== THE PROBLEM ==
Each line of the data should be transcribed exactly as given.

== Stored items ==
============================================================

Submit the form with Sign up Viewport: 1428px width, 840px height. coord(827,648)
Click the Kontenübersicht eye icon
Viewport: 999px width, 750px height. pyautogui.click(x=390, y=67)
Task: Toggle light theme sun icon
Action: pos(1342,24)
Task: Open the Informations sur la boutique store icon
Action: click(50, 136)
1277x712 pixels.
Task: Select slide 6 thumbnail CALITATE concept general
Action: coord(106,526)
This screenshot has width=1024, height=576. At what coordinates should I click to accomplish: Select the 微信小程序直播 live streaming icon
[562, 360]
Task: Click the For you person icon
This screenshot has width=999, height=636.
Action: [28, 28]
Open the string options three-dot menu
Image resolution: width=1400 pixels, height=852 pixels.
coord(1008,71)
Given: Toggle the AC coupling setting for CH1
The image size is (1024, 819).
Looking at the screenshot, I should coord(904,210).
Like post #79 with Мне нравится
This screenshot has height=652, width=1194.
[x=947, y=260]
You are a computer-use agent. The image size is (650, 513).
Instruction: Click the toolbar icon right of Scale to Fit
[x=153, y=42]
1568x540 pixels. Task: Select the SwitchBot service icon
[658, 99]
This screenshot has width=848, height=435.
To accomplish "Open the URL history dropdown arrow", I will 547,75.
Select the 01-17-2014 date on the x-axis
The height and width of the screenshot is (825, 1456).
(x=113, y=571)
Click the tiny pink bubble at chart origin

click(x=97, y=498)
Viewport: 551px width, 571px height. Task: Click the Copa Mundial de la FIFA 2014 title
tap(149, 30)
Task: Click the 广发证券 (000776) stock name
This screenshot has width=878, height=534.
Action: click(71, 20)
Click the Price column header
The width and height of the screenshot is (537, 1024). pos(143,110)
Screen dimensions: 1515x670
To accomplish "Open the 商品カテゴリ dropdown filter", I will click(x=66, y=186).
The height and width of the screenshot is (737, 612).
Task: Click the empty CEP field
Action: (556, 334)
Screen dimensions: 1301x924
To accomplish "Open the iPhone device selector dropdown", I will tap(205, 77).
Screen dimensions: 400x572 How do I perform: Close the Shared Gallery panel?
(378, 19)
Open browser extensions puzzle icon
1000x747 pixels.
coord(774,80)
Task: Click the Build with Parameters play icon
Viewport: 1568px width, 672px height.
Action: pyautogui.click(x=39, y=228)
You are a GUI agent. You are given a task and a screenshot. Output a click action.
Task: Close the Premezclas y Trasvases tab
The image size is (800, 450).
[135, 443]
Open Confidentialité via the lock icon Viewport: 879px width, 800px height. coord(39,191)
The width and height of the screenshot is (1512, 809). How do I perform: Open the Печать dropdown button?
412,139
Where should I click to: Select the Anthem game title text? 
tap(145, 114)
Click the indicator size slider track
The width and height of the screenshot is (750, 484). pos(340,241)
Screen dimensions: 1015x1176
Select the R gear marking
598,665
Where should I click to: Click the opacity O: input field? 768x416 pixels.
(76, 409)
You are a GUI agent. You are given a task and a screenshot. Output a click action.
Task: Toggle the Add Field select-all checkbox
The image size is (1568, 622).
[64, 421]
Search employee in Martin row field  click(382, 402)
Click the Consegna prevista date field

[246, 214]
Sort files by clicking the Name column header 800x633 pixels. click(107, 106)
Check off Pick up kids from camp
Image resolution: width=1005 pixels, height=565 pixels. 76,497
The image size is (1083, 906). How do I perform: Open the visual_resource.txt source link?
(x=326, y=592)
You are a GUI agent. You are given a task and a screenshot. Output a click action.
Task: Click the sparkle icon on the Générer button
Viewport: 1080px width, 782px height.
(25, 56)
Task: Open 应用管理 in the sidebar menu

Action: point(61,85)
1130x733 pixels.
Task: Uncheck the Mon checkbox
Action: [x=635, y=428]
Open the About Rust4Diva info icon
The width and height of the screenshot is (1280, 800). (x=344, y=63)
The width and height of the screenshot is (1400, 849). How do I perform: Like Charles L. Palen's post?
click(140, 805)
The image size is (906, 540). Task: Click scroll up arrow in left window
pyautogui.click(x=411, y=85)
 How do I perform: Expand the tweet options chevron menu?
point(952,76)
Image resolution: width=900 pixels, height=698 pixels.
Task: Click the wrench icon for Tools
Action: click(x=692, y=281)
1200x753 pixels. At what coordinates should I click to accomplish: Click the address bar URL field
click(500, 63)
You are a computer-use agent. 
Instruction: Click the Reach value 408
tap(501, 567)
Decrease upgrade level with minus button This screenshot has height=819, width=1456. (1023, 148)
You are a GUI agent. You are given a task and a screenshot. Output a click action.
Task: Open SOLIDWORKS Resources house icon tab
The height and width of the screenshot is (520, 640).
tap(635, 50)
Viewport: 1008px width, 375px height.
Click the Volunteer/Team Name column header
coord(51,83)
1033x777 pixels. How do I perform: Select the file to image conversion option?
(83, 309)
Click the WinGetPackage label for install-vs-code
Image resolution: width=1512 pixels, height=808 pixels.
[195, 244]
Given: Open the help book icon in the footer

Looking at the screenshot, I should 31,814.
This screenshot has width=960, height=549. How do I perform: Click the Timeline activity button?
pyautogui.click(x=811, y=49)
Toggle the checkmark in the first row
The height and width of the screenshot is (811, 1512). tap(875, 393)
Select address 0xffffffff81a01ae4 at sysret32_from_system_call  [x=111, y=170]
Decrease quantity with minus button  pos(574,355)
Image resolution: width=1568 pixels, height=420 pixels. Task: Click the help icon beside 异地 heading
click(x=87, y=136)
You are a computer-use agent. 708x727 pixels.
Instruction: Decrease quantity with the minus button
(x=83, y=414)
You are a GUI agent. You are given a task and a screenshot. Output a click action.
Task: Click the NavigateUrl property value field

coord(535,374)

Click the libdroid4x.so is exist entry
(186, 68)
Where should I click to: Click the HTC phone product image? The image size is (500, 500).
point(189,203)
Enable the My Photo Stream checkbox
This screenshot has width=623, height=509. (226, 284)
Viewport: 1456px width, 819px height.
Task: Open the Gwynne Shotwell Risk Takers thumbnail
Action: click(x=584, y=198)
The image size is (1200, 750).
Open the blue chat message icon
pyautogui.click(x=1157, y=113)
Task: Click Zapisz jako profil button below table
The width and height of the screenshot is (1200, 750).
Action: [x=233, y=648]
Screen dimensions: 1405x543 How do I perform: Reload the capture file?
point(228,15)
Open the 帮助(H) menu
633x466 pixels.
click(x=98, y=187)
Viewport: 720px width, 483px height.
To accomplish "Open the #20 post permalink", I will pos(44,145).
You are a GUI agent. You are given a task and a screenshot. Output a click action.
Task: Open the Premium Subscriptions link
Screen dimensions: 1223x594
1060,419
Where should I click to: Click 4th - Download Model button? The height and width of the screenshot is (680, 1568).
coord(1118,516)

============================================================

== COMPLETED TASK ==
Submit the form with Sign up Viewport: 1428px width, 840px height. coord(827,648)
Click the Kontenübersicht eye icon
Viewport: 999px width, 750px height. pyautogui.click(x=390, y=67)
Task: Toggle light theme sun icon
Action: pos(1342,24)
Task: Open the Informations sur la boutique store icon
Action: click(50, 136)
1277x712 pixels.
Task: Select slide 6 thumbnail CALITATE concept general
Action: coord(106,526)
This screenshot has width=1024, height=576. At what coordinates should I click to accomplish: Select the 微信小程序直播 live streaming icon
[562, 360]
Task: Click the For you person icon
This screenshot has width=999, height=636.
Action: [28, 28]
Open the string options three-dot menu
Image resolution: width=1400 pixels, height=852 pixels.
coord(1008,71)
Given: Toggle the AC coupling setting for CH1
The image size is (1024, 819).
Looking at the screenshot, I should coord(904,210).
Like post #79 with Мне нравится
This screenshot has height=652, width=1194.
[x=947, y=260]
You are a computer-use agent. The image size is (650, 513).
Instruction: Click the toolbar icon right of Scale to Fit
[x=153, y=42]
1568x540 pixels. Task: Select the SwitchBot service icon
[658, 99]
This screenshot has width=848, height=435.
To accomplish "Open the URL history dropdown arrow", I will 547,75.
Select the 01-17-2014 date on the x-axis
The height and width of the screenshot is (825, 1456).
(x=113, y=571)
Click the tiny pink bubble at chart origin

click(x=97, y=498)
Viewport: 551px width, 571px height. Task: Click the Copa Mundial de la FIFA 2014 title
tap(149, 30)
Task: Click the 广发证券 (000776) stock name
This screenshot has width=878, height=534.
Action: click(71, 20)
Click the Price column header
The width and height of the screenshot is (537, 1024). pos(143,110)
Screen dimensions: 1515x670
To accomplish "Open the 商品カテゴリ dropdown filter", I will click(x=66, y=186).
The height and width of the screenshot is (737, 612).
Task: Click the empty CEP field
Action: (556, 334)
Screen dimensions: 1301x924
To accomplish "Open the iPhone device selector dropdown", I will tap(205, 77).
Screen dimensions: 400x572 How do I perform: Close the Shared Gallery panel?
(378, 19)
Open browser extensions puzzle icon
1000x747 pixels.
coord(774,80)
Task: Click the Build with Parameters play icon
Viewport: 1568px width, 672px height.
Action: pyautogui.click(x=39, y=228)
You are a GUI agent. You are given a task and a screenshot. Output a click action.
Task: Close the Premezclas y Trasvases tab
The image size is (800, 450).
[135, 443]
Open Confidentialité via the lock icon Viewport: 879px width, 800px height. coord(39,191)
The width and height of the screenshot is (1512, 809). How do I perform: Open the Печать dropdown button?
412,139
Where should I click to: Select the Anthem game title text? 
tap(145, 114)
Click the indicator size slider track
The width and height of the screenshot is (750, 484). pos(340,241)
Screen dimensions: 1015x1176
Select the R gear marking
598,665
Where should I click to: Click the opacity O: input field? 768x416 pixels.
(76, 409)
You are a GUI agent. You are given a task and a screenshot. Output a click action.
Task: Toggle the Add Field select-all checkbox
The image size is (1568, 622).
[64, 421]
Search employee in Martin row field  click(382, 402)
Click the Consegna prevista date field

[246, 214]
Sort files by clicking the Name column header 800x633 pixels. click(107, 106)
Check off Pick up kids from camp
Image resolution: width=1005 pixels, height=565 pixels. 76,497
The image size is (1083, 906). How do I perform: Open the visual_resource.txt source link?
(x=326, y=592)
You are a GUI agent. You are given a task and a screenshot. Output a click action.
Task: Click the sparkle icon on the Générer button
Viewport: 1080px width, 782px height.
(25, 56)
Task: Open 应用管理 in the sidebar menu

Action: point(61,85)
1130x733 pixels.
Task: Uncheck the Mon checkbox
Action: [x=635, y=428]
Open the About Rust4Diva info icon
The width and height of the screenshot is (1280, 800). (x=344, y=63)
The width and height of the screenshot is (1400, 849). How do I perform: Like Charles L. Palen's post?
click(140, 805)
The image size is (906, 540). Task: Click scroll up arrow in left window
pyautogui.click(x=411, y=85)
 How do I perform: Expand the tweet options chevron menu?
point(952,76)
Image resolution: width=900 pixels, height=698 pixels.
Task: Click the wrench icon for Tools
Action: click(x=692, y=281)
1200x753 pixels. At what coordinates should I click to accomplish: Click the address bar URL field
click(500, 63)
You are a computer-use agent. 
Instruction: Click the Reach value 408
tap(501, 567)
Decrease upgrade level with minus button This screenshot has height=819, width=1456. (1023, 148)
You are a GUI agent. You are given a task and a screenshot. Output a click action.
Task: Open SOLIDWORKS Resources house icon tab
The height and width of the screenshot is (520, 640).
tap(635, 50)
Viewport: 1008px width, 375px height.
Click the Volunteer/Team Name column header
coord(51,83)
1033x777 pixels. How do I perform: Select the file to image conversion option?
(83, 309)
Click the WinGetPackage label for install-vs-code
Image resolution: width=1512 pixels, height=808 pixels.
[195, 244]
Given: Open the help book icon in the footer

Looking at the screenshot, I should 31,814.
This screenshot has width=960, height=549. How do I perform: Click the Timeline activity button?
pyautogui.click(x=811, y=49)
Toggle the checkmark in the first row
The height and width of the screenshot is (811, 1512). tap(875, 393)
Select address 0xffffffff81a01ae4 at sysret32_from_system_call  [x=111, y=170]
Decrease quantity with minus button  pos(574,355)
Image resolution: width=1568 pixels, height=420 pixels. Task: Click the help icon beside 异地 heading
click(x=87, y=136)
You are a computer-use agent. 708x727 pixels.
Instruction: Decrease quantity with the minus button
(x=83, y=414)
You are a GUI agent. You are given a task and a screenshot. Output a click action.
Task: Click the NavigateUrl property value field

coord(535,374)

Click the libdroid4x.so is exist entry
(186, 68)
Where should I click to: Click the HTC phone product image? The image size is (500, 500).
point(189,203)
Enable the My Photo Stream checkbox
This screenshot has width=623, height=509. (226, 284)
Viewport: 1456px width, 819px height.
Task: Open the Gwynne Shotwell Risk Takers thumbnail
Action: click(x=584, y=198)
The image size is (1200, 750).
Open the blue chat message icon
pyautogui.click(x=1157, y=113)
Task: Click Zapisz jako profil button below table
The width and height of the screenshot is (1200, 750).
Action: [x=233, y=648]
Screen dimensions: 1405x543 How do I perform: Reload the capture file?
point(228,15)
Open the 帮助(H) menu
633x466 pixels.
click(x=98, y=187)
Viewport: 720px width, 483px height.
To accomplish "Open the #20 post permalink", I will pos(44,145).
You are a GUI agent. You are given a task and a screenshot. Output a click action.
Task: Open the Premium Subscriptions link
Screen dimensions: 1223x594
1060,419
Where should I click to: Click 4th - Download Model button? The height and width of the screenshot is (680, 1568).
coord(1118,516)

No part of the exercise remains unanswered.